On 5/20/10, k <katherand@...> wrote:
> The story is very sad to be sure. And it's possible that it could have
> been Sandra's life had she made other choices. I think that's the
> point of telling the story on this list.
>
> When those things happen, to say that it was nobody's fault and that
> things couldn't have been different is very frightening. That's not
> what I got from Sandra's story. That story, to me, means that, fault
> aside, making decisions with the happiness, sanity and peace of one's
> family in view is so much less likely to turn into struggles that lead
> to not just one death but two.
>
> It's not so uncommon, unfortunately, for family infighting to get
> those kinds of results. I know of two separate and unrelated families
> close to me which ended up in a total of 3 deaths. Sandra's story is
> enough to get the point across.
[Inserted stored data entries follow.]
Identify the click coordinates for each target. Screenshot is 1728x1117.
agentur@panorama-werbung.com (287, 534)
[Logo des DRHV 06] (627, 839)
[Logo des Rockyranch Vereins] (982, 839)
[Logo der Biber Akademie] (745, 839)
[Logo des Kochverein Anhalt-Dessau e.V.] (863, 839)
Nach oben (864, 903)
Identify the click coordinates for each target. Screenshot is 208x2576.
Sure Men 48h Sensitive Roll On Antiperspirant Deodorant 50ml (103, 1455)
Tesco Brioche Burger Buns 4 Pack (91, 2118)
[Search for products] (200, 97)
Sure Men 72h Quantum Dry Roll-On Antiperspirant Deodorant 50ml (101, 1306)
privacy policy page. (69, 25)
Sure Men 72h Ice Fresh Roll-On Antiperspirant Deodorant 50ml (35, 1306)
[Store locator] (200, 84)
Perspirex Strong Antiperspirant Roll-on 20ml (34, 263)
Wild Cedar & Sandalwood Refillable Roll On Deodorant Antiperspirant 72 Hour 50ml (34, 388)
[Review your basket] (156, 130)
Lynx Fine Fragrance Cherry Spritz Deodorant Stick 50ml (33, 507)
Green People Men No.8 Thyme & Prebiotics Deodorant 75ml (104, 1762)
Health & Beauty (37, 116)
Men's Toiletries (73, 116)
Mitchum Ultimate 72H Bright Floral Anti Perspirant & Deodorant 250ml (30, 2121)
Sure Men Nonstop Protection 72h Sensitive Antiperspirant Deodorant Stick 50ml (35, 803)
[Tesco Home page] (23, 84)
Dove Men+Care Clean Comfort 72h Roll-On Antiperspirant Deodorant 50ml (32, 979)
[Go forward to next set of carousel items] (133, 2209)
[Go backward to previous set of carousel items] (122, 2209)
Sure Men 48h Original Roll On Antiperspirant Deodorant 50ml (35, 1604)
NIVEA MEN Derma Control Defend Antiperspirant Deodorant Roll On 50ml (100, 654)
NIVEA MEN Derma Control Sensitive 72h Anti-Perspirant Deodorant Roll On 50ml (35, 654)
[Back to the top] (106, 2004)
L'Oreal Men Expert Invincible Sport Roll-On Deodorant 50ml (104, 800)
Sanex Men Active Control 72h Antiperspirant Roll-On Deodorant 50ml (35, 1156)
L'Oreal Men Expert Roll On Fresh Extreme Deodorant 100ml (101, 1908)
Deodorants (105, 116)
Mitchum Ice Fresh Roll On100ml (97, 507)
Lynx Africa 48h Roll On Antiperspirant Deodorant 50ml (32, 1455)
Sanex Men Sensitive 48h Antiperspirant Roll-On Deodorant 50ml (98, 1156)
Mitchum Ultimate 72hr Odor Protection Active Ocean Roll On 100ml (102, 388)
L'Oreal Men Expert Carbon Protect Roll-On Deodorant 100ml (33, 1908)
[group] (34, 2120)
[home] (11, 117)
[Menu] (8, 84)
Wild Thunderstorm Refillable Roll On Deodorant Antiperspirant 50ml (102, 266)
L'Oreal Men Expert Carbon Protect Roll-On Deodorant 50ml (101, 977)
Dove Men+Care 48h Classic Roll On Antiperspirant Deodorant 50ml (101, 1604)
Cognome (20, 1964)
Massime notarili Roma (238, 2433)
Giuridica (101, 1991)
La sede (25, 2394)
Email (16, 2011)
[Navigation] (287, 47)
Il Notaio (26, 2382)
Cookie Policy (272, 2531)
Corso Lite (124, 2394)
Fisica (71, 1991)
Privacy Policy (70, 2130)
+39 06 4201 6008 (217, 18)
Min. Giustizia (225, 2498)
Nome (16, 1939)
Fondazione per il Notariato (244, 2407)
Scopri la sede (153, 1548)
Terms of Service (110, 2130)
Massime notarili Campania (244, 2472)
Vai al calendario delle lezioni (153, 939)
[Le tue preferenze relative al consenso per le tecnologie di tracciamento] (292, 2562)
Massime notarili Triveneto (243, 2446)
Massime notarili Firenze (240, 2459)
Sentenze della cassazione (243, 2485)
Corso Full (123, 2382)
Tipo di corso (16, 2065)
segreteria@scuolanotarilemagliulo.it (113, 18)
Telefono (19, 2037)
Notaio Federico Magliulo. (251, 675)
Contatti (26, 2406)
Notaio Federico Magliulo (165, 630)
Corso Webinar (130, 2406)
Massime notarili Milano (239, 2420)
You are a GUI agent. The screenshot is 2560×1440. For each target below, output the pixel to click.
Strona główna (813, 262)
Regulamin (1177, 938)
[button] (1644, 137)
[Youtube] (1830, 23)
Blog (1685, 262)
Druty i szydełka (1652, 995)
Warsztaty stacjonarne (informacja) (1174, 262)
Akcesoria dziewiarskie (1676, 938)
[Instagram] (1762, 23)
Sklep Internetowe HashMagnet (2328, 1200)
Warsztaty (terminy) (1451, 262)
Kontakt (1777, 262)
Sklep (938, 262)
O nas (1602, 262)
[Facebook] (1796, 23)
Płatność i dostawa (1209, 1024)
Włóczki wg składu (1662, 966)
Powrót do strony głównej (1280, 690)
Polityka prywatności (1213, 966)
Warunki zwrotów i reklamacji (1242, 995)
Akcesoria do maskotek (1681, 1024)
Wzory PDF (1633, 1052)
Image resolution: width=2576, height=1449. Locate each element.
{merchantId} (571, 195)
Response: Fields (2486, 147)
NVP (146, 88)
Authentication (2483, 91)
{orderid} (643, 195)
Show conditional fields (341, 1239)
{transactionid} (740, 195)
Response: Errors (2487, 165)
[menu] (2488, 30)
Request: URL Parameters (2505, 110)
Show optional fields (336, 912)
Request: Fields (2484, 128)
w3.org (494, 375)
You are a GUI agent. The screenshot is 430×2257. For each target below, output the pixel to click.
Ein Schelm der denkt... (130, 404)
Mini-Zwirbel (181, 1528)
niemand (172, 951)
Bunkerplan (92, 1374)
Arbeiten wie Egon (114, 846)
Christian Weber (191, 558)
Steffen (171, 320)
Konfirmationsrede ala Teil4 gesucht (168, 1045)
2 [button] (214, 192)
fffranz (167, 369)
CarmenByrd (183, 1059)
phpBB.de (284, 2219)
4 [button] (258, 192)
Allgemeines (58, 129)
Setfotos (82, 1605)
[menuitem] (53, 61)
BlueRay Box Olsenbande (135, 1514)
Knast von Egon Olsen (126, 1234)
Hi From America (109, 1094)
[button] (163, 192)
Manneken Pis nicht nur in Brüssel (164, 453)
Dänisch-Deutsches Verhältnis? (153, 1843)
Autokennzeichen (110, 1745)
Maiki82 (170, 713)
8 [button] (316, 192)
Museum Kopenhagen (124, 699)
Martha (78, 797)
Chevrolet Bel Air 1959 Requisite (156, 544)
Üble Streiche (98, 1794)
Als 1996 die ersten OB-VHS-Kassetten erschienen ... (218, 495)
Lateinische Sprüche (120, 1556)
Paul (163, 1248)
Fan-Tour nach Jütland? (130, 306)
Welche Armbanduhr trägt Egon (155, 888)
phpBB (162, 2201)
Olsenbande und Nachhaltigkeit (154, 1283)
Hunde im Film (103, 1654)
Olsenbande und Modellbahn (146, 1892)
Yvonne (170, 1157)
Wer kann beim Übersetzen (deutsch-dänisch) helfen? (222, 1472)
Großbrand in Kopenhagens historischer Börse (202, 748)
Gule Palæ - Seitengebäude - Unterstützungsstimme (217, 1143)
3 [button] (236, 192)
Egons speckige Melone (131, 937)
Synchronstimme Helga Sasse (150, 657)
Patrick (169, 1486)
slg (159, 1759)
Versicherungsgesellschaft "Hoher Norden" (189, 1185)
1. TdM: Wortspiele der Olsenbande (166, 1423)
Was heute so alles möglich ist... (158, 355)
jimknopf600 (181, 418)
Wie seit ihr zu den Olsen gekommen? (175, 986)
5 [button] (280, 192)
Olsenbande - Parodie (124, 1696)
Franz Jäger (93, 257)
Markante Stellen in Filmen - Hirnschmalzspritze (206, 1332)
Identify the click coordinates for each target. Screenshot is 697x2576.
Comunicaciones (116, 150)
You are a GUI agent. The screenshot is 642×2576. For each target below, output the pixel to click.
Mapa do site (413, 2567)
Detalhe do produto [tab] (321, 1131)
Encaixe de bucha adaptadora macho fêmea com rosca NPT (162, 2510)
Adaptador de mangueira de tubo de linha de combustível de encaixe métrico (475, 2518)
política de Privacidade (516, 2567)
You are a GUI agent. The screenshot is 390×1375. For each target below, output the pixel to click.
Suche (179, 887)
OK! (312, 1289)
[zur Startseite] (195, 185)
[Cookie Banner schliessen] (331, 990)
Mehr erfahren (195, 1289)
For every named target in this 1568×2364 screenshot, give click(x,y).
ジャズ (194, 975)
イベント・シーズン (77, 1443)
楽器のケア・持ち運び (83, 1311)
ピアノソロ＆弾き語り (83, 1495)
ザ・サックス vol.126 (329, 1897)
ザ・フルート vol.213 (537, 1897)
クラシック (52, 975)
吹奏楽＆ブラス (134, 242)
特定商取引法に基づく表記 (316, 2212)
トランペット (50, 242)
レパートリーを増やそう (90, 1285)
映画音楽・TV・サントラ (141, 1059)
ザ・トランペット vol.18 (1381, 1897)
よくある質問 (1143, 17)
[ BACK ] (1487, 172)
So I won't tell those stories here.
>
> One of them is the closest friend I ever had. I'm in contact with the
> children and the husband who are very sweet and doing alright. All my
> friend's children have nothing to do anymore with the toxic element,
> an adoptive parent. They hang with my friend's widowed hubby instead.
> :) Their lives are sweet and sane, as well as bittersweet, and they
> are recovering well as far as I know.
>
> ~Katherine
>

Katy Jennings

====When the kids were little, there were photos on the fridge at grandma's of all the grandkids. Those two were in jackets and ties with haircuts. My three were nekkid in the bathtub, Holly pouring water on Kirby's head.====
I met Keith's dad, a few times. In his conservative, fairly old-fashioned home, was a huge smiling picture of Holly on the fridge with pink hair. I don't remember any other pictures of other grandkids, maybe they were there, but Holly was prominent. It may have been a family picture, from a wedding?, but anyway, the thing that struck me was that he was not ashamed of her pink hair, he had her out for all to see. I commented on how wonderful she is, and he agreed. My grandparents, actually my dad's whole family, are very conservative, the only pictures allowed to be seen are the Sunday-best type, boys in ties and girls in dresses never looking happy. Richard and I are lucky to have my mom here who has nekkid, dirty, dyed, happy, kid pics everywhere.